Beginning with the line that contains "Task: Open the Mustache link", retype the entries below exactly, ending with the line that contains "Given: Select the 查老板 search tab". Leave out any pictures.

========================================================================

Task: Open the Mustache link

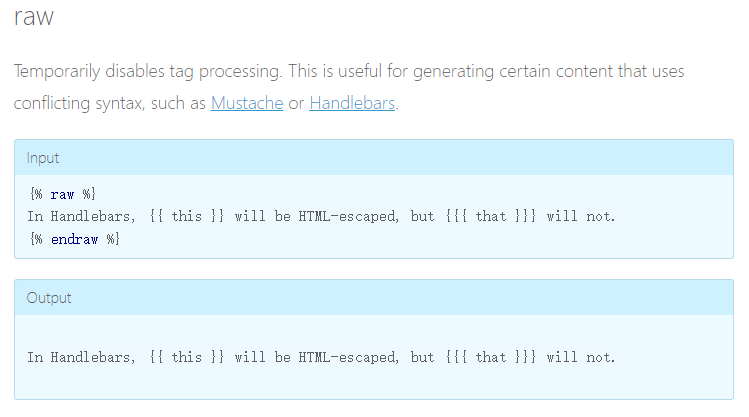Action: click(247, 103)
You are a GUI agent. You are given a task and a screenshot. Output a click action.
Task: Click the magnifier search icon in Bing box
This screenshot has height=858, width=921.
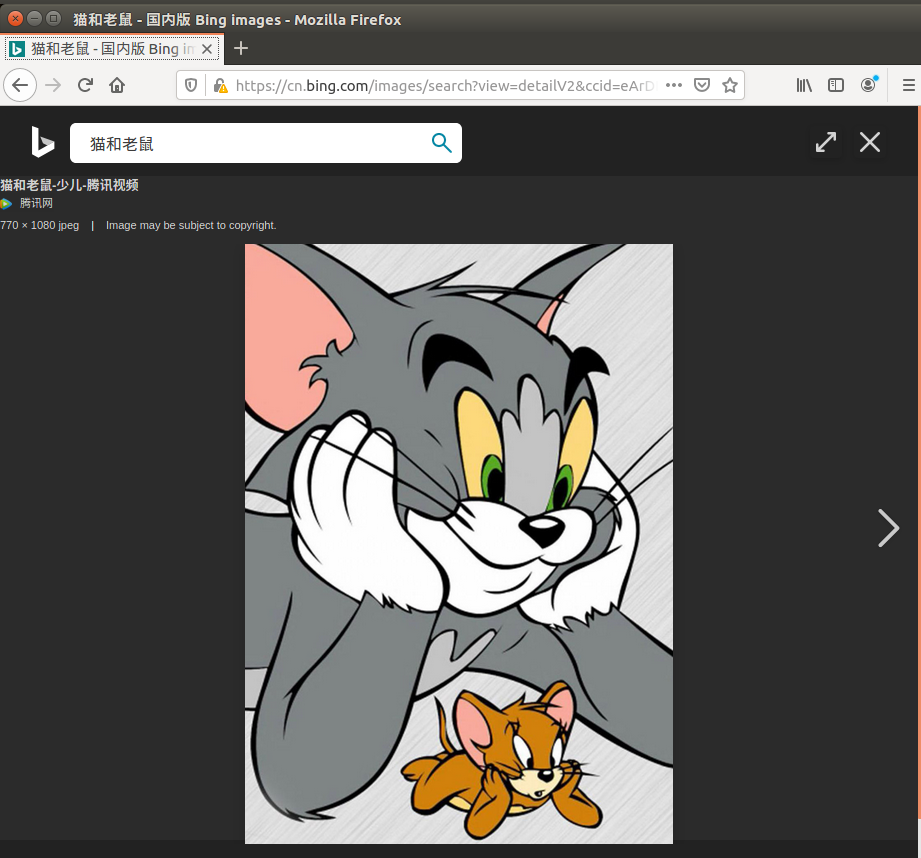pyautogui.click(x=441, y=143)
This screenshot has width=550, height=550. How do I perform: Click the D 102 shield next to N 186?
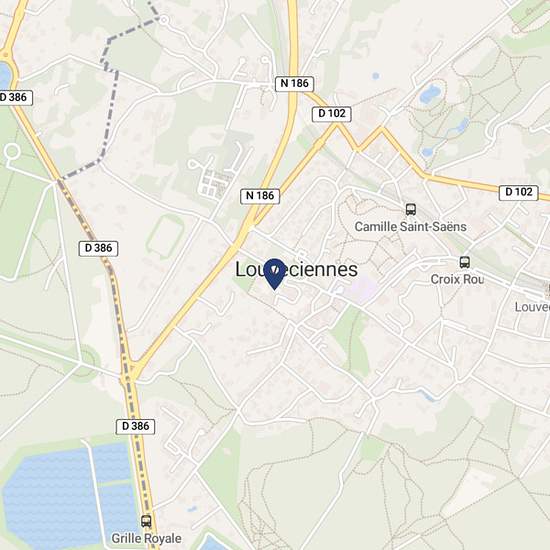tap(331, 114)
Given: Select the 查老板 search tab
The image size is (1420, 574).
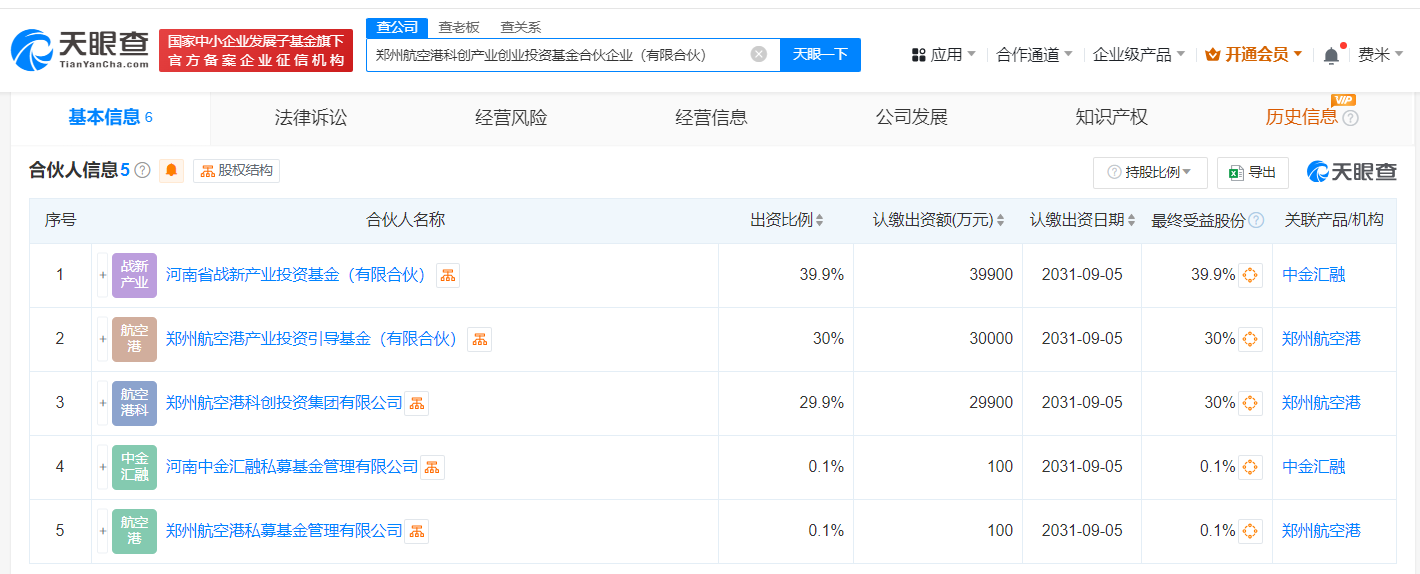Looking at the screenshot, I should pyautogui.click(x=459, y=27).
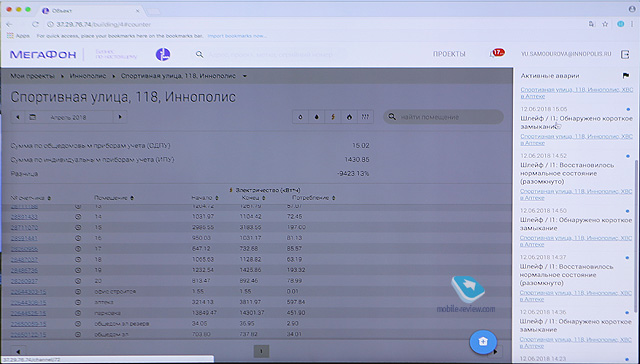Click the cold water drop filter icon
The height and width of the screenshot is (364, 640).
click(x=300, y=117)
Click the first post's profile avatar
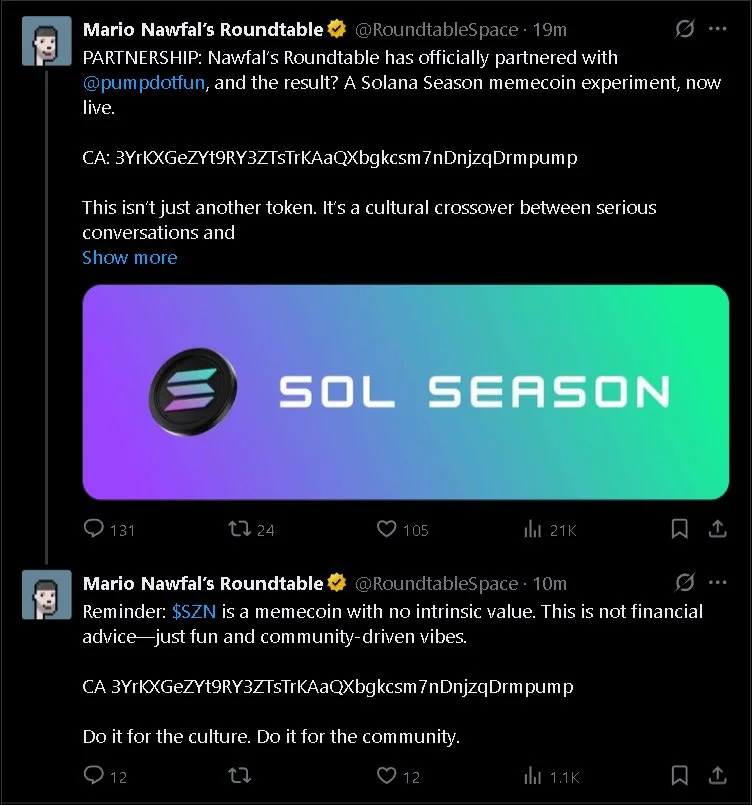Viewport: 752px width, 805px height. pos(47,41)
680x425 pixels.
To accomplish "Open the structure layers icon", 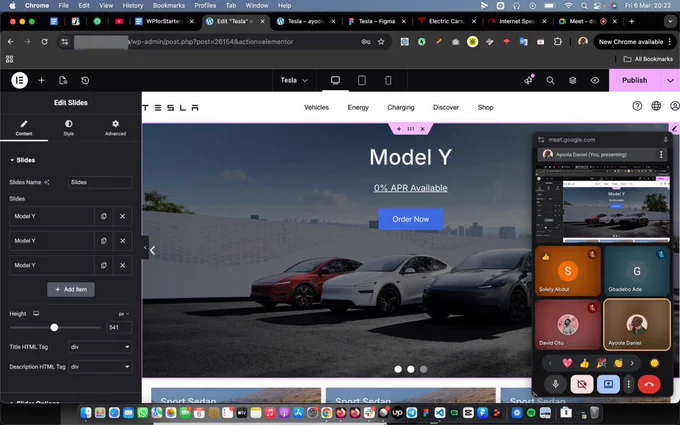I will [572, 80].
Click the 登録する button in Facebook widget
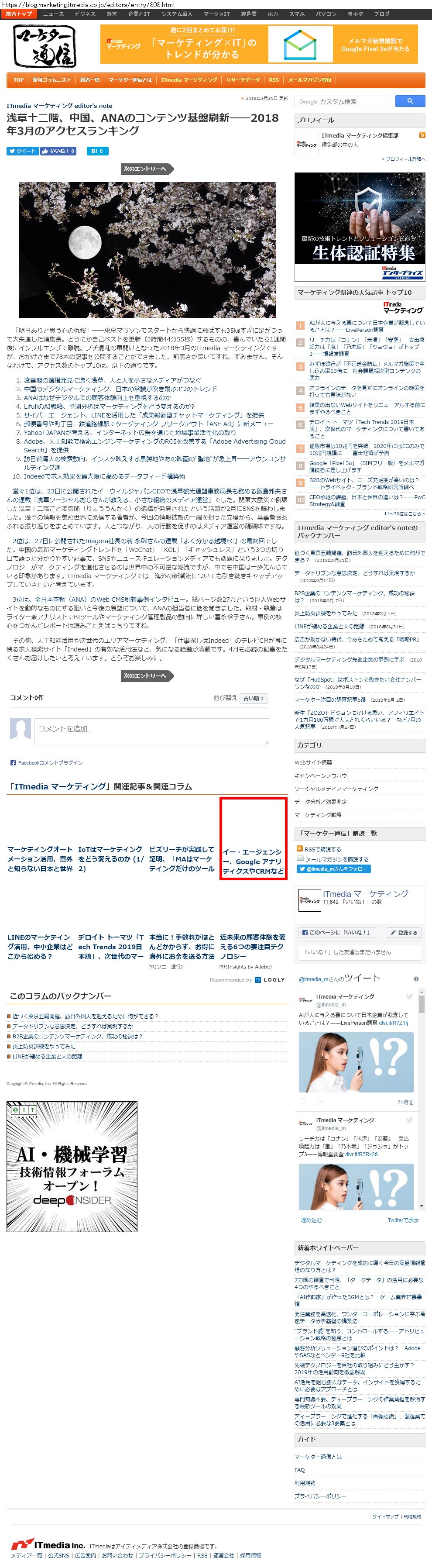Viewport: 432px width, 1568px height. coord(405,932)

========================================================================

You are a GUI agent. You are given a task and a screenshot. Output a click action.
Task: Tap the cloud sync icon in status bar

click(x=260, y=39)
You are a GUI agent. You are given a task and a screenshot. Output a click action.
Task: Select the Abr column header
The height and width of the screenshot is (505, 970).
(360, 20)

========================================================================

**Exercise output:**
Task: Open the Mustache link

Action: click(247, 103)
You are a GUI agent. You are given a task and a screenshot. Output a click action.
Task: Click the magnifier search icon in Bing box
This screenshot has height=858, width=921.
pyautogui.click(x=441, y=143)
This screenshot has width=550, height=550. How do I perform: Click the D 102 shield next to N 186?
tap(331, 114)
Given: Select the 查老板 search tab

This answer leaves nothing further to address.